Frédéric Ménétrey Directeur d’Agri Fribourg frederic.menetrey@agrifribourg.ch
13 juin 2025 à 08:46, mis à jour à 08:47
Il est choquant et inimaginable d’apprendre, en juin 2025, les dernières conditions d’achat imposées aux maraîchers par un grand distributeur, avec une nouvelle taxe pouvant coûter des millions aux producteurs. Comme si jamais rien n’avait été discuté, commenté et médiatisé ces derniers mois et dernières années au sujet des prix rémunérateurs à atteindre, hop, on introduit un nouveau moyen pour majorer les marges et gagner quelques millions de francs sur le dos des producteurs.
Cette pratique inacceptable, mais courante, des rétrocommissions se justifie aux yeux des acheteurs par l’argument déplacé de l’optimisation – comme dans l’industrie – des processus de production à améliorer du côté des producteurs. C’est une pression inadmissible et intenable de la part des grands distributeurs sur la production alimentaire suisse, locale, durable et de qualité, soumise aux conditions de productions les plus exigeantes au monde. Les acheteurs semblent toujours ignorer que la production agricole est tributaire de la nature, de la météo, du climat ainsi que du facteur de production incontournable qu’est le sol.

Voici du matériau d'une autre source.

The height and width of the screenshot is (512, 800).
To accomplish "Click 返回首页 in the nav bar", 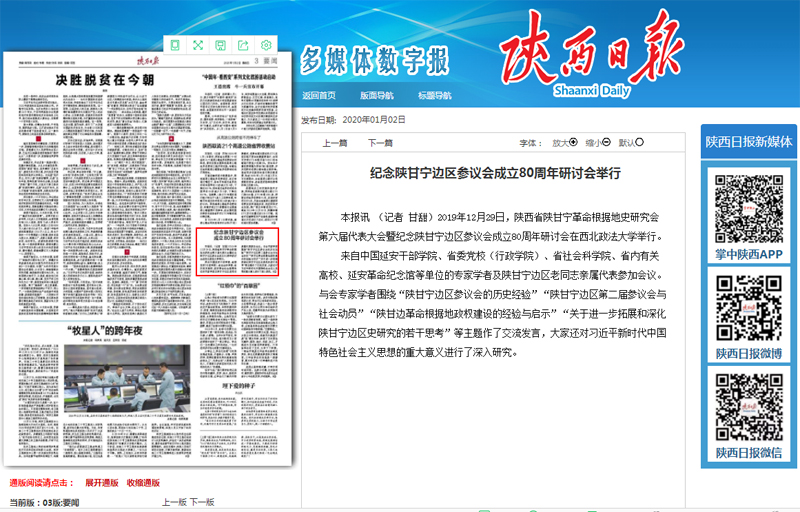I will pyautogui.click(x=319, y=96).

En 2025, certains conseillers et stratèges économiques n’auraient-ils donc toujours pas compris que l’agriculteur et le maraîcher n’ont pas les mêmes contraintes de productions qu’une usine de clous ou de puces électroniques, que l’on peut délocaliser, contrairement à la production de légumes, afin de pallier une production locale jugée pas assez rentable ou trop contraignante socialement? À mon avis, ils le savent bien, mais ils s’en moquent, tout simplement. Dans la lutte engagée par la grande distribution pour atteindre des prix toujours plus bas, tout moyen est bon pour réduire les coûts du panier alimentaire. Il ne faisait aucun doute qu’elle serait menée sur le dos des agriculteurs.

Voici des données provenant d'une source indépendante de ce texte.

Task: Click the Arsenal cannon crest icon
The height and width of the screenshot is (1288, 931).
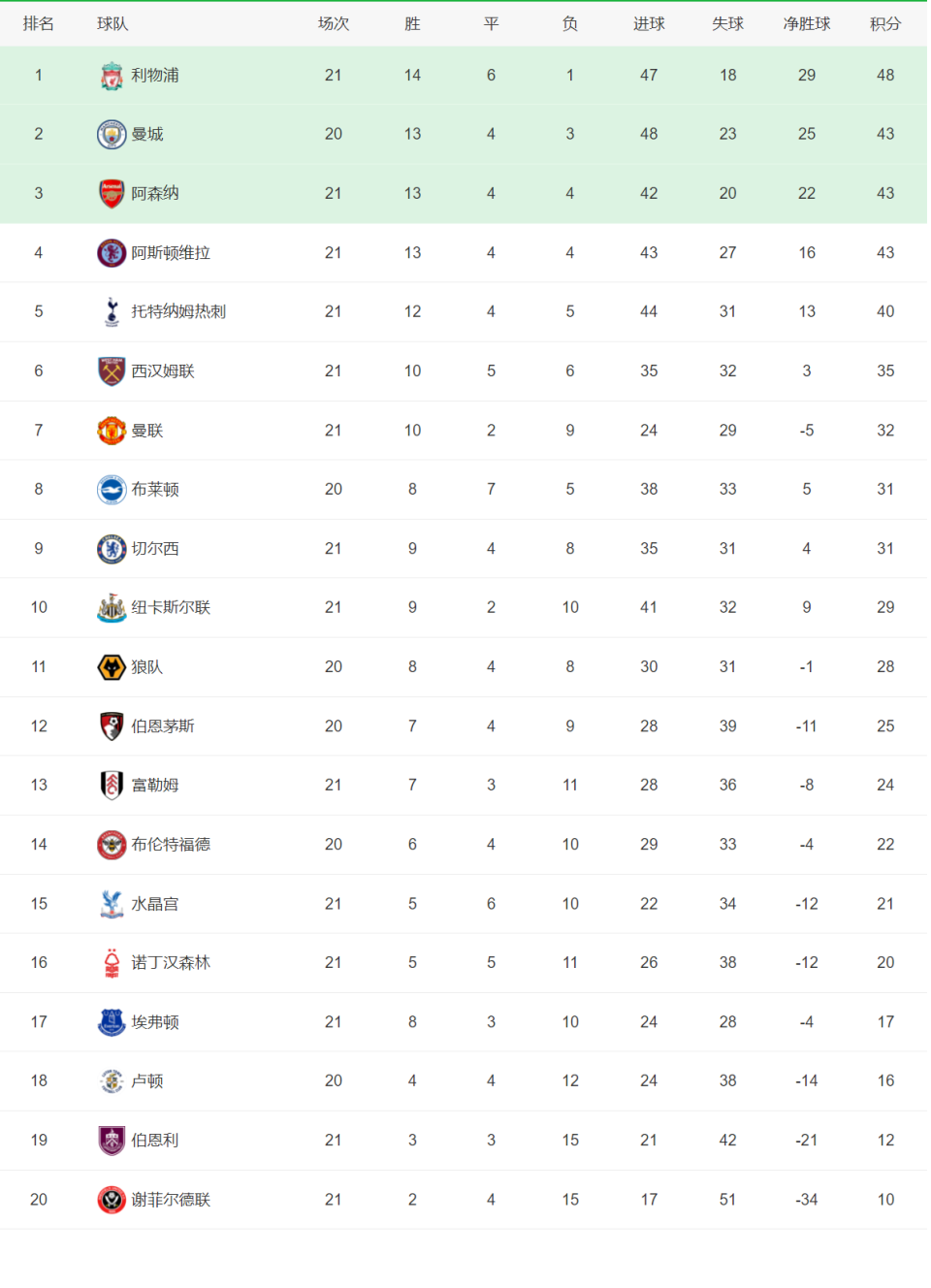Action: 112,193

La crainte des producteurs concernés de s’exprimer dans la presse illustre bien le rapport de force engagé. Loin de toutes considérations et des publicités bucoliques mettant en scène des producteurs, des poules et des carottes «heureuses», la peur de parler domine face à un dilemme inadmissible: soit s’exprimer et risquer d’en subir les conséquences, soit se taire et accepter une nouvelle baisse de prix. En réalité, tout est bien facile à justifier pour les grands distributeurs: en deux ou trois lignes d’un communiqué de presse, la situation est corrigée pour le public-consommateurs et une nouvelle action fait bien vite oublier que la survie économique des producteurs, de leur entreprise et de leurs employés est en jeu.
Pour corriger la situation, la grande distribution doit impérativement enfin considérer et reconnaître la production agricole suisse à sa juste valeur, celle dont l’image idéalisée est véhiculée par un marketing lissé. Cette image ne reflète en rien la réalité financière, sociale et humaine vécue sur les exploitations en raison de l’indécence persistante des pratiques de rémunérations et des prix payés aux producteurs en Suisse perpétuée par la distribution.